Collect each line of the entries that holds the string "computer".

==== Data records ====

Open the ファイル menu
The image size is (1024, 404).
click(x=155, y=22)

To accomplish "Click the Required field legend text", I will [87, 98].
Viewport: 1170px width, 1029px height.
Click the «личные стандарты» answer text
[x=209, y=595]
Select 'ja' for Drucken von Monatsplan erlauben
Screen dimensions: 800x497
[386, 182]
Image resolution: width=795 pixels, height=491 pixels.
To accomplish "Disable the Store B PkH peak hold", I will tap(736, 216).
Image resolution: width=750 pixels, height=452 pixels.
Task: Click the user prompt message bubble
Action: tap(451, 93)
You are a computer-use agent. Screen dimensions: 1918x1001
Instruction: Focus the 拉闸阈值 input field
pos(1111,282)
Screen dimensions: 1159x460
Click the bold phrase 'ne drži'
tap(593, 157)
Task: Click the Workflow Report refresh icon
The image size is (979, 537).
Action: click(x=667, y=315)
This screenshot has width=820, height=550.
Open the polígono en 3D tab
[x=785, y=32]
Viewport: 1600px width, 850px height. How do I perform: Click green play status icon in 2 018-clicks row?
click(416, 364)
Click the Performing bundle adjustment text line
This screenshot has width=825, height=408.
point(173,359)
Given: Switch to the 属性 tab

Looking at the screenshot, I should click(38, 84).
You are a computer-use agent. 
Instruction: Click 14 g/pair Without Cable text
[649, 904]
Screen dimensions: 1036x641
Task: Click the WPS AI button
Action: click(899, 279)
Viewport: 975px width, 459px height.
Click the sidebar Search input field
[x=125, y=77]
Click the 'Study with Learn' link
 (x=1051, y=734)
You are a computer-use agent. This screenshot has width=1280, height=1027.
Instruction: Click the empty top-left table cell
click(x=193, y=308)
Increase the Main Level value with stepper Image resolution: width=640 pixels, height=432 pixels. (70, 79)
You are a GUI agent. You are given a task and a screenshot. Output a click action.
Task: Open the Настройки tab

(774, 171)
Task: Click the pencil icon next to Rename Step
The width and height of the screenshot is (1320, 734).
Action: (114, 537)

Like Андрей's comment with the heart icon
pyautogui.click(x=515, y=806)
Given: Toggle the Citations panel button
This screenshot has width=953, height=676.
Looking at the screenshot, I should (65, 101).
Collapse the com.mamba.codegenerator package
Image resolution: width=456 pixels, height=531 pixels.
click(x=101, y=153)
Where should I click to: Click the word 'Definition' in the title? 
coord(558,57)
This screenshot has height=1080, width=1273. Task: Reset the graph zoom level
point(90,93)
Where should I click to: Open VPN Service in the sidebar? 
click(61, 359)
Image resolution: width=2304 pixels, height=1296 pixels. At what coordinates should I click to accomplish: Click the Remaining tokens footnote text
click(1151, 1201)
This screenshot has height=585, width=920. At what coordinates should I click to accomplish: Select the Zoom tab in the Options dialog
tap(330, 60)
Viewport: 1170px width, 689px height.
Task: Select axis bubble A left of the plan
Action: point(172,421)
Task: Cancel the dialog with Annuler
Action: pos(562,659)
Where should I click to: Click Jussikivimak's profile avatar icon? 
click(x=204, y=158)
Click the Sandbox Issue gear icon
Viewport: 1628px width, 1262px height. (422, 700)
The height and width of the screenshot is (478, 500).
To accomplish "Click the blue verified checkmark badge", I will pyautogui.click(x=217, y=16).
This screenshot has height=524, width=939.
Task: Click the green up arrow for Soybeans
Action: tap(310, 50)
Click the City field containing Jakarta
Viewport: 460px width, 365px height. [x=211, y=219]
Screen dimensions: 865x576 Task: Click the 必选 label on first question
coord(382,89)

====

§ **Written answer**:
You are a computer-use agent. Screen dimensions: 1918x1001
You are a computer-use agent. 
You are a computer-use agent. This screenshot has width=1280, height=1027.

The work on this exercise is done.